The principal symptoms of IBS are abdominal pain, which can occur at any site; abdominal bloating, which may be accompanied by an actual increase in girth; and a disturbed bowel habit: about one-third of patients have constipation, one-third diarrhoea and one-third alternate between the two. Many patients also complain of non-colonic symptoms.

All patients with suspected IBS should have an FBC, ESR or plasma viscosity, CRP and serological screening for coeliac disease.

Familial hypercholesterolaemia

Familial hypercholesterolaemia (FH) has an autosomal dominant pattern of inheritance and the most common mutation involves the LDL receptor.

It is estimated that heterozygous FH affects 1 in 500 people in the UK but the vast majority remain undiagnosed, with only 15,000 patients currently identified.

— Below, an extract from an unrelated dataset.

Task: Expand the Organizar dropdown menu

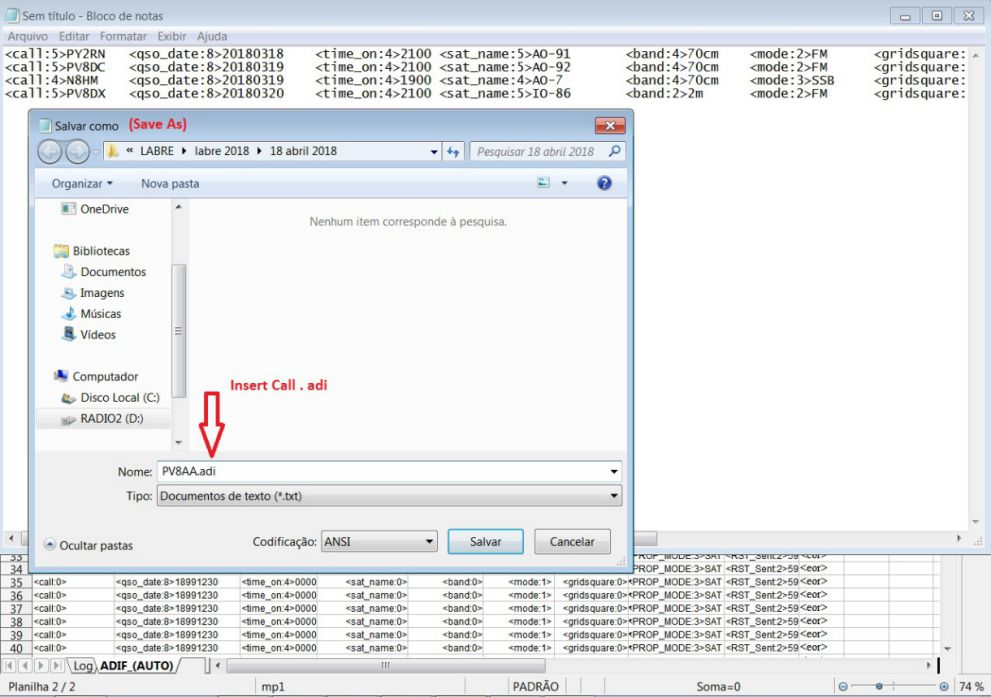Action: pyautogui.click(x=82, y=184)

It can result in significantly raised LDL cholesterol levels and if left untreated patients have a high risk of premature CHD, with a >50% risk in men by the age of 50 and >30% in women by the age of 60. If treated early, most patients will have a normal life expectancy.

Homozygous FH is a rare condition, with an estimated prevalence of one in a million in the UK. In homozygous FH plasma LDL cholesterol can exceed 10mmol/l. Symptoms become apparent in childhood and patients are at risk of early coronary mortality.

The guideline suggests that FH should be suspected in adults with a total cholesterol >7.5mmol/l, especially if there is a strong personal or family history of premature CHD. GPs should confirm that the LDL cholesterol is >4.9mmol/l on two blood samples. Other causes of hypercholesterolaemia, such as thyroid, renal and hepatic disease, should be excluded before a diagnosis of FH is made.

The diagnosis should be formalised using the Simon Broome criteria.

A clinical diagnosis of homozygous FH should be considered in adults with an LDL cholesterol >13mmol/l and in children with an LDL cholesterol >11mmol/l.